Conservative candidates focus on unity
Leadership hopefuls barely engage after testy French-language debate
OTTAWA— The four candidates vying for the Conservative leadership spent most of Thursday night studiously ignoring each other.
On a Toronto stage for the second and final debate of the party’s leadership contest, Peter MacKay, Erin O’Toole, Leslyn Lewis and Derek Sloan were in violent agreement on the need to maintain party unity and expand beyond their traditional base.
Unlike Wednesday’s night’s testy French-language debate, the four candidates barely engaged with each other, instead sticking to their scripts, talking past, rather than over, each other.
“We need to get the party together to keep the country together; it’s that serious,” said MacKay, the presumed frontrunner in the race.
It’s unlikely the debate, watched by roughly 6,500 people on the party’s YouTube feed, will have a decisive impact on who will ultimately replace Andrew Scheer as the party’s third permanent leader.

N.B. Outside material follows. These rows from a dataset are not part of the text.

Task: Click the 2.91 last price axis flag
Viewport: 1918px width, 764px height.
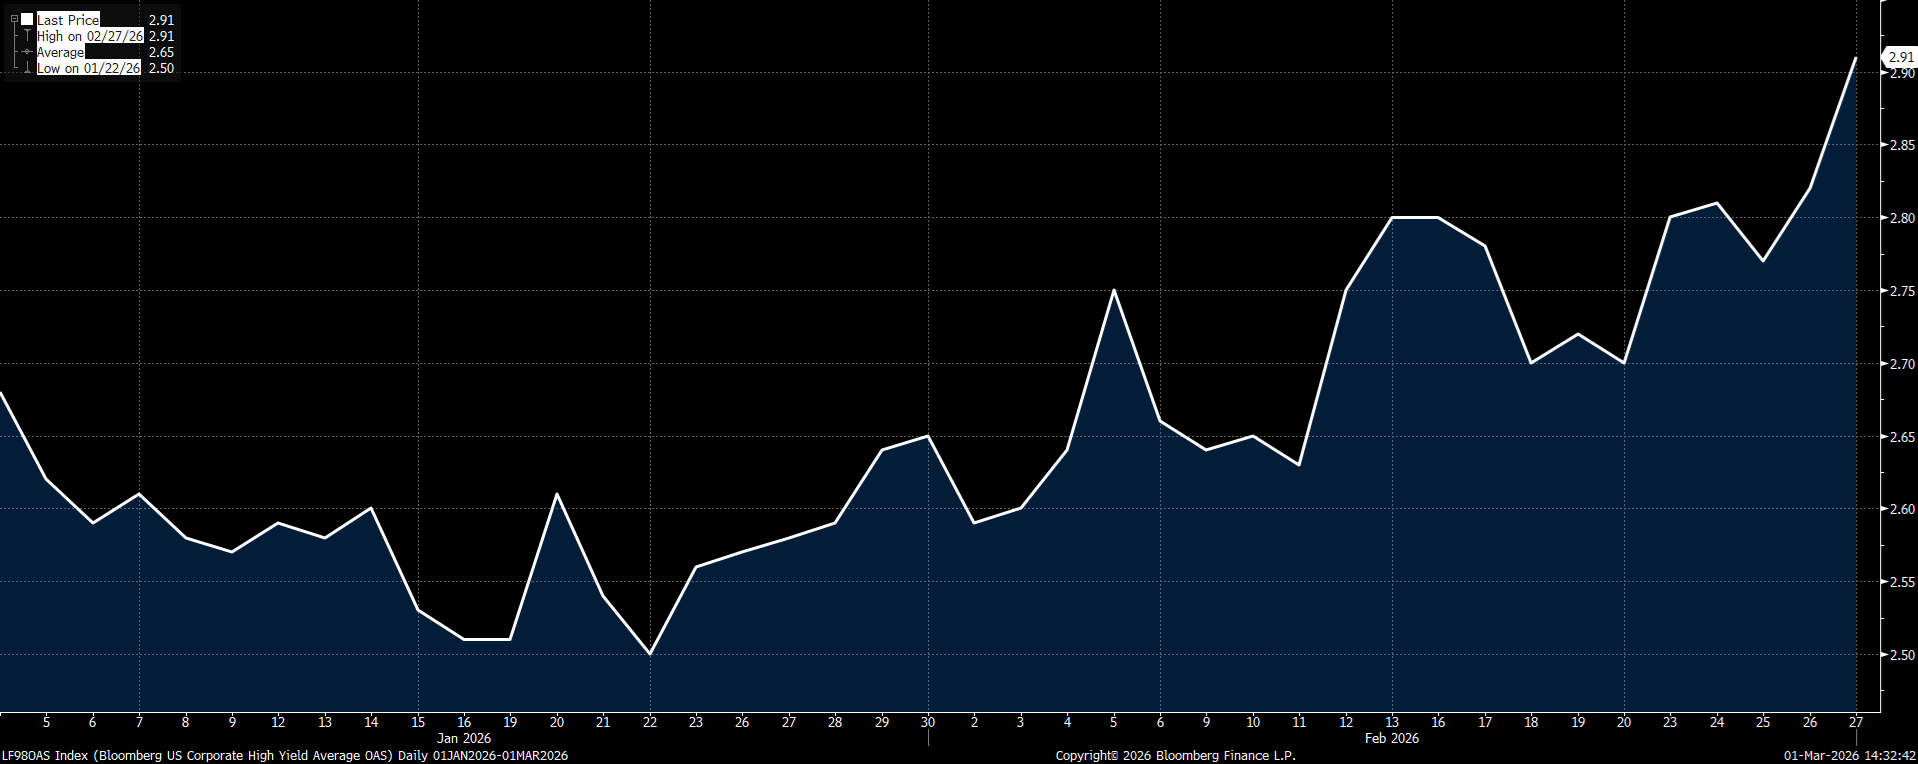Action: pyautogui.click(x=1900, y=57)
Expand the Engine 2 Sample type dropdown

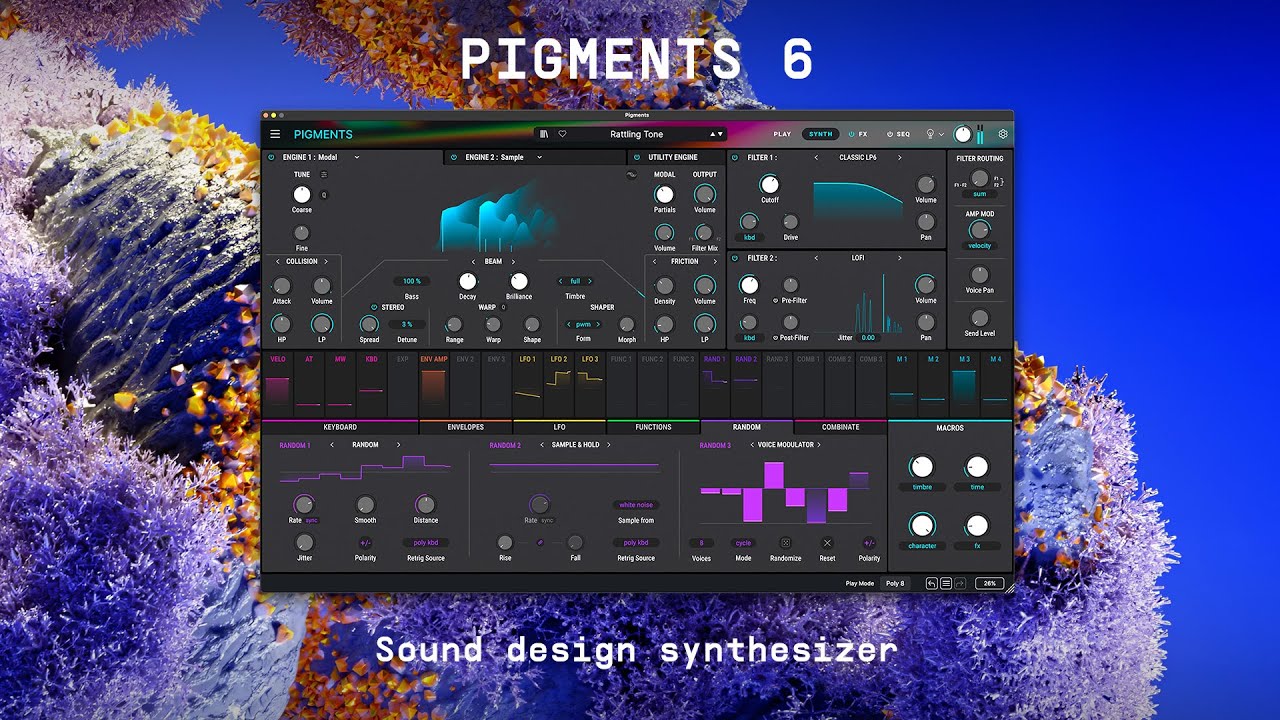coord(539,157)
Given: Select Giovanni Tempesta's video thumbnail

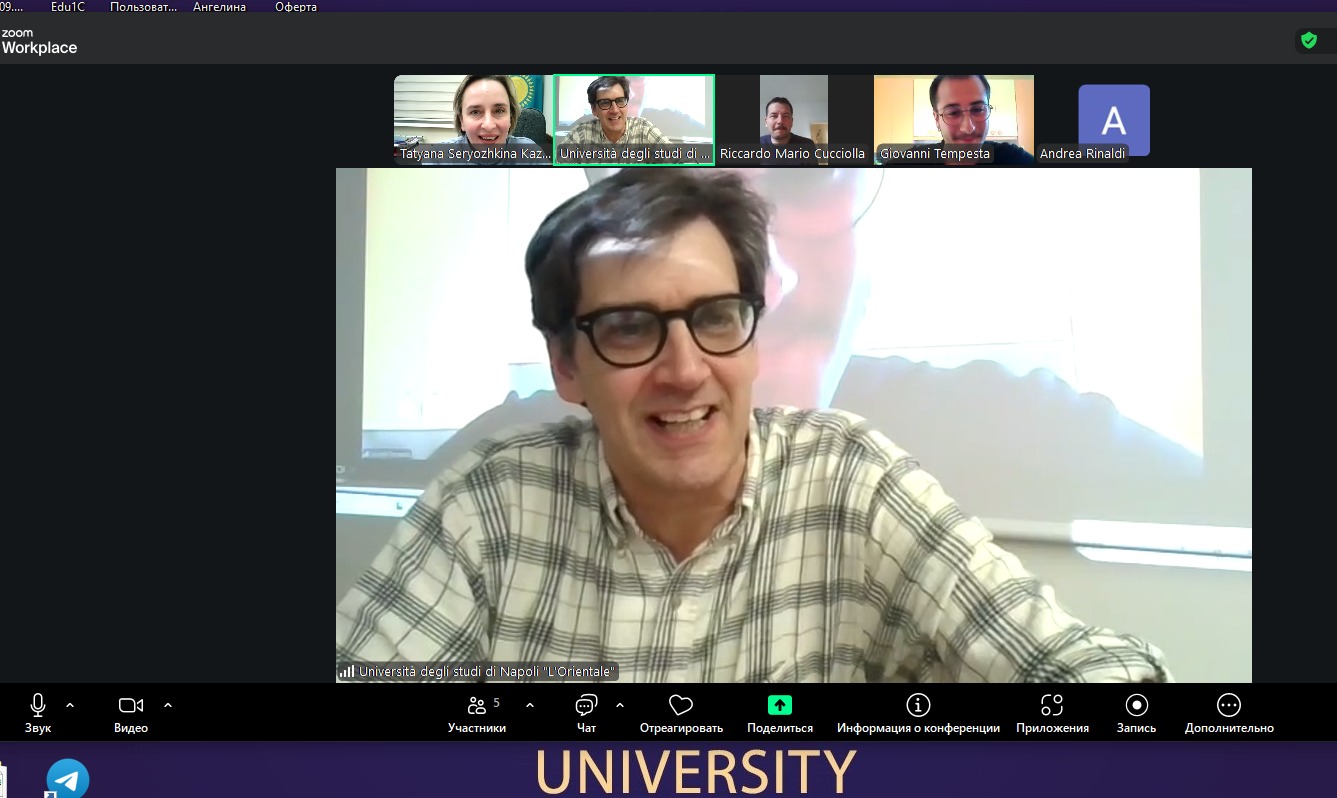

But it did expose some key aspects of what the candidates think it will take to win.
O’Toole said a credible plan on the environment will be necessary for the Conservatives to win over suburban voters. Acknowledging attacks from the MacKay campaign that his proposals would be worse than the Liberals “carbon tax,” a political third rail for the Conservative’s base, O’Toole fought back.
“I will make sure we grow our movement to win, that is what is key. And part of it is having a platform that takes the environment seriously, that shows we can balance building pipelines while respecting programs our provincial partners are doing on the environment,” O’Toole said.
Lewis agreed that the Conservatives need to focus on their environmental pitch. But the party must also reach into those who have left the fold, moving to the People’s Party, or the Green Party, and make inroads in urban centres, Lewis said.
“I feel that we need to broaden our supporter base, looking to the urban centres. Making sure that we can reach out to new immigrants, we can reach out to people of colour, and we can bring them into the party. I’m the person who can do that,” Lewis said.
Sloan, a rookie MP from Ontario courting a more hardline social conservative demographic, said the party cannot focus only on the economy; it needs Conservative answers to issues from “housing, to poverty, to drug addiction.”
“The Conservative party has to be known to the party that has answers to every question facing Canadians,” Sloan said.
The Conservatives’ leadership race has existed in kind of a parallel reality since the onset of the COVID-19 pandemic. While Canadians stayed tuned in to near-daily statements from Prime Minister Justin Trudeau and provincial leaders such as Doug Ford, partisan politics, especially internal Conservative partisan politics, have largely been put on the back burner.
Next to the life-and-death stakes of a global health crisis, choosing Andrew Scheer’s successor hasn’t garnered the level of attention it could have in normal circumstances. Even Conservative stalwarts and former senior operatives have privately expressed ambivalence about the race, despite the party’s dominance in federal politics for almost a decade leading up to the 2015 election.
Thursday night’s debate, along with the French-language version the night before, is likely the only time the four candidates will share a stage during the race before the mail-in ballots decide the outcome on Aug. 21.
What party members got out of these debates is probably what they were expecting. MacKay, seemingly comfortable in his front-runner role, trying to stay above the fray. O’Toole, the underdog still hoping for an upset, trying to poke holes in MacKay’s arguments and public career.
Social conservative candidates Lewis and Sloan, virtually unknown before the race began, were a tier to themselves. Few believe they have a chance at the top spot, even with dedicated organizing and support from socon camps. With Parliament winding down and Canadians trying to navigate a summer under lockdown, the leadership campaigns are expected to focus on preaching to the converted, the party’s base, and motivating those new members they signed up to mail their ballots in.
The party’s next leader will be chosen on Aug. 21, or whenever those ballots can be safely tallied under pandemic conditions.